During Covid Richard and I spoke many times by video. He was phlegmatic, coping well and mainly concerned for his children, but he clearly missed being in chambers, seeing colleagues, going for lunch in Gray’s Inn. After the first lockdown he went back into chambers as much as possible and I saw him for the last time in person when I was in chambers in November. He was as ever positive and cheerful.
By this time, I had myself become a pupil supervisor for the first time. Richard made a special effort to set up a video call with my pupil, who (as now seems normal in these strange times) was (and still is) based in Bulgaria. Richard wanted to properly welcome him into chambers and to help him get an idea of the work that others do. I thought that was very Richard.

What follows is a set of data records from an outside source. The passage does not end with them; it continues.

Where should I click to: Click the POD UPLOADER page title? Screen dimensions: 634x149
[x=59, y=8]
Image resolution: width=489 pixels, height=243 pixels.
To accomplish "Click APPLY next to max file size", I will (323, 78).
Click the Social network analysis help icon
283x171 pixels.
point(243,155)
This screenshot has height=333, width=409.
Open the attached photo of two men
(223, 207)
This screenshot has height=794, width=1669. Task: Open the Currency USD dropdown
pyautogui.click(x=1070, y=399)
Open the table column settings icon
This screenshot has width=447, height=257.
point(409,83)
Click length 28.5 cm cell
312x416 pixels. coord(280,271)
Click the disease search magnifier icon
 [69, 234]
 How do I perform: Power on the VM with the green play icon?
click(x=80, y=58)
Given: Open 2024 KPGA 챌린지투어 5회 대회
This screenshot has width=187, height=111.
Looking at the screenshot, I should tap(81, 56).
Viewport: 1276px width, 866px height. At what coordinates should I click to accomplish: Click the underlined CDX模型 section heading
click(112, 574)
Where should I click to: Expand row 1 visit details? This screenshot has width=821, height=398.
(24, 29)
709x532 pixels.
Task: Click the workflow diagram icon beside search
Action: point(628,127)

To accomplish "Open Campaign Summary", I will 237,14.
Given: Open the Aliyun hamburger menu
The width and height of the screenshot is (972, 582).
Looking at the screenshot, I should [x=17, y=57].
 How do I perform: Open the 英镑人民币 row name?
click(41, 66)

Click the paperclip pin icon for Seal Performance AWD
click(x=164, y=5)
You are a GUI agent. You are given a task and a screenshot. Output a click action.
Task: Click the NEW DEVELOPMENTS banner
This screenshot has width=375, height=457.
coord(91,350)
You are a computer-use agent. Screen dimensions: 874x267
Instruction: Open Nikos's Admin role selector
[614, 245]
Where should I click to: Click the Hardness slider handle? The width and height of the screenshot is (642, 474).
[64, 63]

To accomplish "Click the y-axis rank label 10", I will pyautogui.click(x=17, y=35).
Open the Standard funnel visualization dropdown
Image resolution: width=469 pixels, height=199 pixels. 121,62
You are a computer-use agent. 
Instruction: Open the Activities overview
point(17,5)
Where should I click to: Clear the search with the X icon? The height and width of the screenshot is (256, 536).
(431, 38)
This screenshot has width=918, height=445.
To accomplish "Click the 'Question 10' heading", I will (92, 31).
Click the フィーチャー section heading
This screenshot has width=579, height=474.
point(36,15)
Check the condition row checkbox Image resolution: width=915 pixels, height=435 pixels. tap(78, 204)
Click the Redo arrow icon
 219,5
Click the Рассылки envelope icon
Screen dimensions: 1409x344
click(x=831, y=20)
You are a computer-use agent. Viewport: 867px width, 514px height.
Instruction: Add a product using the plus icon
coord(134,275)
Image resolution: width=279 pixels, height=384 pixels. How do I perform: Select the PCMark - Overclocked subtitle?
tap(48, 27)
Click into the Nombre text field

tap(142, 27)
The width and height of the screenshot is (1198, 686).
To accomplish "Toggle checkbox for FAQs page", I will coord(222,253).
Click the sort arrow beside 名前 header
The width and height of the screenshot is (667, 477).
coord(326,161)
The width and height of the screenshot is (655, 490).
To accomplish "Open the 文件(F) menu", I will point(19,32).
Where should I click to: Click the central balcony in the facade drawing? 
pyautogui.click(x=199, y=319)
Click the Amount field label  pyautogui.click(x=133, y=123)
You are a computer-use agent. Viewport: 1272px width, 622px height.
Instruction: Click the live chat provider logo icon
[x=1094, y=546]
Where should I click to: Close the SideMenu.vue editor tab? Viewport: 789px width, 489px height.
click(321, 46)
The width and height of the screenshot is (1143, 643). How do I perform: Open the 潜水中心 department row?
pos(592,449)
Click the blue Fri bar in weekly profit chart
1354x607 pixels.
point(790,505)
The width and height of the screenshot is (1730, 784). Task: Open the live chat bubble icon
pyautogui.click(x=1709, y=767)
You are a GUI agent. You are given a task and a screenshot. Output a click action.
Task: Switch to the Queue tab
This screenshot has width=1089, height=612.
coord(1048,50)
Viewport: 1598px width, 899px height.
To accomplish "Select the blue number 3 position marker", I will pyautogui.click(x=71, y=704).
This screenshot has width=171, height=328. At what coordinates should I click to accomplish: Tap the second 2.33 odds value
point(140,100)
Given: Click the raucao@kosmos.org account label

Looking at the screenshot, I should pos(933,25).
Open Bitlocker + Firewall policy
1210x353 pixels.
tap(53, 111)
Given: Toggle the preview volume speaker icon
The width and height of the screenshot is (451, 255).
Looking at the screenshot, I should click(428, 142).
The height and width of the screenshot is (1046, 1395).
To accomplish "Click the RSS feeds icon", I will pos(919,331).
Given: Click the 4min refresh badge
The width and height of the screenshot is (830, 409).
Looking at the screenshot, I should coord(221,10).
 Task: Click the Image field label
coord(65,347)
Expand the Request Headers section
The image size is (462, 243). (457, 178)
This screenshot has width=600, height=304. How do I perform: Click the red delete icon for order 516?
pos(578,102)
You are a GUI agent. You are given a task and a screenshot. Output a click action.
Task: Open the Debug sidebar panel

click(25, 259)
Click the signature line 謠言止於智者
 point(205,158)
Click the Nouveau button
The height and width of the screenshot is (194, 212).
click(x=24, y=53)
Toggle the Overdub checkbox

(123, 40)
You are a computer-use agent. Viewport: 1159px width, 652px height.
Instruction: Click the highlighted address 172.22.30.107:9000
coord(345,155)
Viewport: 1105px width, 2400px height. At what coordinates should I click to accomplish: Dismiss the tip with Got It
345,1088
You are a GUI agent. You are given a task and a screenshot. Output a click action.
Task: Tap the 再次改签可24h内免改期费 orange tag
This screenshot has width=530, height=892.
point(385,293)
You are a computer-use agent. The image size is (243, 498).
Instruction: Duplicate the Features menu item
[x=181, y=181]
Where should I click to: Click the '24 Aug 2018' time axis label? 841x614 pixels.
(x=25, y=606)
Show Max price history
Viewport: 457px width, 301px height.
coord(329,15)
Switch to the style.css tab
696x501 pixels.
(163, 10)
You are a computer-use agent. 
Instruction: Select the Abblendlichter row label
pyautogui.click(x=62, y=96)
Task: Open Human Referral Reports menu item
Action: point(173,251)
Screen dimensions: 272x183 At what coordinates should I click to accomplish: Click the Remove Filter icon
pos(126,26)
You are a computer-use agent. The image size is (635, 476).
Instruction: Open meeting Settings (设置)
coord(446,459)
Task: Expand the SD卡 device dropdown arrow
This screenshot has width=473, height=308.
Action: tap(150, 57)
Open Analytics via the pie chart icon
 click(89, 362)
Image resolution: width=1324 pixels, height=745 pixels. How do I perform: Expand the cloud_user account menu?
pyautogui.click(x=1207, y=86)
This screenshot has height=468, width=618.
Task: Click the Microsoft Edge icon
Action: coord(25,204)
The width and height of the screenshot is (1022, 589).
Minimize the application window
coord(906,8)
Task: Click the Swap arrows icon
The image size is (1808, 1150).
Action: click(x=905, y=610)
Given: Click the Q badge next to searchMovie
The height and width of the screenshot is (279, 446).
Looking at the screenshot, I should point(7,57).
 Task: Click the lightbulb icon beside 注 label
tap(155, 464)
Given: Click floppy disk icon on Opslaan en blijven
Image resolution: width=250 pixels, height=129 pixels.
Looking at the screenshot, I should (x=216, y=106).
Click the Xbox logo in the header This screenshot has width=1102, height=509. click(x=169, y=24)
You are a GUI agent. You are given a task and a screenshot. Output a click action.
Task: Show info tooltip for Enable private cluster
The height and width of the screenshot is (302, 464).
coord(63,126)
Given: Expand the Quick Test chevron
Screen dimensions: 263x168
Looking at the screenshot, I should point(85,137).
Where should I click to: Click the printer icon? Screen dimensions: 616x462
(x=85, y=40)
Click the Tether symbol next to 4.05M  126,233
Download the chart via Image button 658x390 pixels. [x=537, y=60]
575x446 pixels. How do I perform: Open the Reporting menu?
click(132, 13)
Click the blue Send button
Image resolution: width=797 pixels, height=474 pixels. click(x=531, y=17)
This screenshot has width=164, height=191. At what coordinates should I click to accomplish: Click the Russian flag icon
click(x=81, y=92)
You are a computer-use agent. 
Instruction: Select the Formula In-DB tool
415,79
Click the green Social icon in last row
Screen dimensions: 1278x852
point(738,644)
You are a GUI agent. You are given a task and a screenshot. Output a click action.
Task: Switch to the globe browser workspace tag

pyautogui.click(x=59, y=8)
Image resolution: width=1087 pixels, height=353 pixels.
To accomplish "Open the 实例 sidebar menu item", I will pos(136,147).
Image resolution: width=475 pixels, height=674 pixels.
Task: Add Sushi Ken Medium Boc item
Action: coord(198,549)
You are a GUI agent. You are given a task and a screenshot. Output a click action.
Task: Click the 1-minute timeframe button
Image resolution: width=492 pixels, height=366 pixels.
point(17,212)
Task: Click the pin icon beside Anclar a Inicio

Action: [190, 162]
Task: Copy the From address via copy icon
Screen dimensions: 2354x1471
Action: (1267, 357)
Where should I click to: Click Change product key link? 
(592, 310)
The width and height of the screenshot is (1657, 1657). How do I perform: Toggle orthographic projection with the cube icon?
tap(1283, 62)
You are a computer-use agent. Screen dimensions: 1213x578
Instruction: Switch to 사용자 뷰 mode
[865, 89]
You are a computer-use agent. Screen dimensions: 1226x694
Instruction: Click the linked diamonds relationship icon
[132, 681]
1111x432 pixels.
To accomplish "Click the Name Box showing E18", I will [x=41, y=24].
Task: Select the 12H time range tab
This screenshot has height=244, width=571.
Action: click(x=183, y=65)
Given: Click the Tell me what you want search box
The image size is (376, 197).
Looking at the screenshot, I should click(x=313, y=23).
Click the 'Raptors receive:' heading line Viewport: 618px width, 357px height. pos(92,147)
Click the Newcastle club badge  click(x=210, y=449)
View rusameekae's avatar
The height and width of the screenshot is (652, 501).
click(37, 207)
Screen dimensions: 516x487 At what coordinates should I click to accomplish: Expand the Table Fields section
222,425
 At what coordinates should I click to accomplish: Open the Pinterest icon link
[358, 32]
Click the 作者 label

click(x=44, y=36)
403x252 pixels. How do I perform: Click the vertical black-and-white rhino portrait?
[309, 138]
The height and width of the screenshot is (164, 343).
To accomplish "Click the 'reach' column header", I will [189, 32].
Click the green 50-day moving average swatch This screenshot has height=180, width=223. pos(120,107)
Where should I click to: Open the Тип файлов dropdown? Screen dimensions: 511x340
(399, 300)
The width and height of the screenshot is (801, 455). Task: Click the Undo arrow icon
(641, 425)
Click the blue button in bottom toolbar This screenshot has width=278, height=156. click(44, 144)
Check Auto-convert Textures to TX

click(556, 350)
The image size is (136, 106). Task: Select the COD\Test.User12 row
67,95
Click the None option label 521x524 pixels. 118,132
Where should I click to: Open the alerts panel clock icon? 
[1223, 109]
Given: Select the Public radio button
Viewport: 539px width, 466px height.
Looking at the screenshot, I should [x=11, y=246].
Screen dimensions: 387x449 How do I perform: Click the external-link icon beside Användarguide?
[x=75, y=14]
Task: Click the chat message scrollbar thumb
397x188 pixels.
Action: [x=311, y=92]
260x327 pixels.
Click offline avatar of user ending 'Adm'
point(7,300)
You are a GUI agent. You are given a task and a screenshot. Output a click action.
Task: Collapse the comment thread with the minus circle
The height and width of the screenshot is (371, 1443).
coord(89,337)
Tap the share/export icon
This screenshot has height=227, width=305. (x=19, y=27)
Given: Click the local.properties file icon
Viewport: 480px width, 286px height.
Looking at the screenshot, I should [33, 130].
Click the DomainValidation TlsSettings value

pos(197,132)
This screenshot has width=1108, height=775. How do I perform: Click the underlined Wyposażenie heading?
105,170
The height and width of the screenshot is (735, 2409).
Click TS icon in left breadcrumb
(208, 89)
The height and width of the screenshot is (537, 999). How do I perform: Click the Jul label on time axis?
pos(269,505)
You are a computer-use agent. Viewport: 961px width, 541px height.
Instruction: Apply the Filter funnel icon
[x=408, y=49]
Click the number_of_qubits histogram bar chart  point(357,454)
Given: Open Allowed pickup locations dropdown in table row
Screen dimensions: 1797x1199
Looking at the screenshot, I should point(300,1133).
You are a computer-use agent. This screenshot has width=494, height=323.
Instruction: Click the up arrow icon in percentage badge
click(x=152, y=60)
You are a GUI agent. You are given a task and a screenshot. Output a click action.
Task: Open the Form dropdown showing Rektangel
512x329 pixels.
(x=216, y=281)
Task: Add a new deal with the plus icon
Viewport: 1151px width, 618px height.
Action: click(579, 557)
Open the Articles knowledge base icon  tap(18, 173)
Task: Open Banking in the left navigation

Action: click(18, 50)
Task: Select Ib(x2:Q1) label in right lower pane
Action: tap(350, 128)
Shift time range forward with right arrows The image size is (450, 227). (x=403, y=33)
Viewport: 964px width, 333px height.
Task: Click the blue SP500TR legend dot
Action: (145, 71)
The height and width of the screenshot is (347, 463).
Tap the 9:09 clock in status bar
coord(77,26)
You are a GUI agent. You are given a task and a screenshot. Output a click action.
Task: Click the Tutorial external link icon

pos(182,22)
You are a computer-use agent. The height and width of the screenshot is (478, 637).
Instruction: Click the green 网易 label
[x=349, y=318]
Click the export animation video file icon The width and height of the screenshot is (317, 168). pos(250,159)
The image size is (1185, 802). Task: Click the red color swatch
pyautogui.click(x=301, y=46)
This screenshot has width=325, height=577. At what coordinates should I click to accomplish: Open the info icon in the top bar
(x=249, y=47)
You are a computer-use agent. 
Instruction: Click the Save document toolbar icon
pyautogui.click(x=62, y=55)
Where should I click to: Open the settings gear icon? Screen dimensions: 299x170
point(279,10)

I think that our lives have been quite intertwined over the years. My own wife (who liked Richard very much indeed) is French – indeed, I am writing this from France, where we are now sitting out Covid – and now I have children of my own who will grow up in a multi-lingual cross-cultural household. Richard and I discussed the benefits and challenges of such arrangements many times. It was one of the few joys of the lockdown that video calling allowed me to introduce Richard to my elder daughter Héloïse. I reminded him of the time I had met Louis and his dinosaur. It felt like a significant moment.
It is so tragic that Richard is gone at such a young age and I feel deeply distraught at his loss. I had always wondered whether one day, when his children had left home, Richard might leave the Bar and move to Paris with Claire. Perhaps he would return to the art world, seeing out his days in an art dealership on the Rue du Faubourg Saint-Honoré, or perhaps just potter around the antiquarian bookshops of the Quartier Latin. Maybe this was just a figment of my imagination, but I feel desperately sad that he never got the chance.
I know he was immensely proud of his family. I hope he was proud of the work he had done. And above all I hope that he knew just how much he was loved and admired by all who knew him.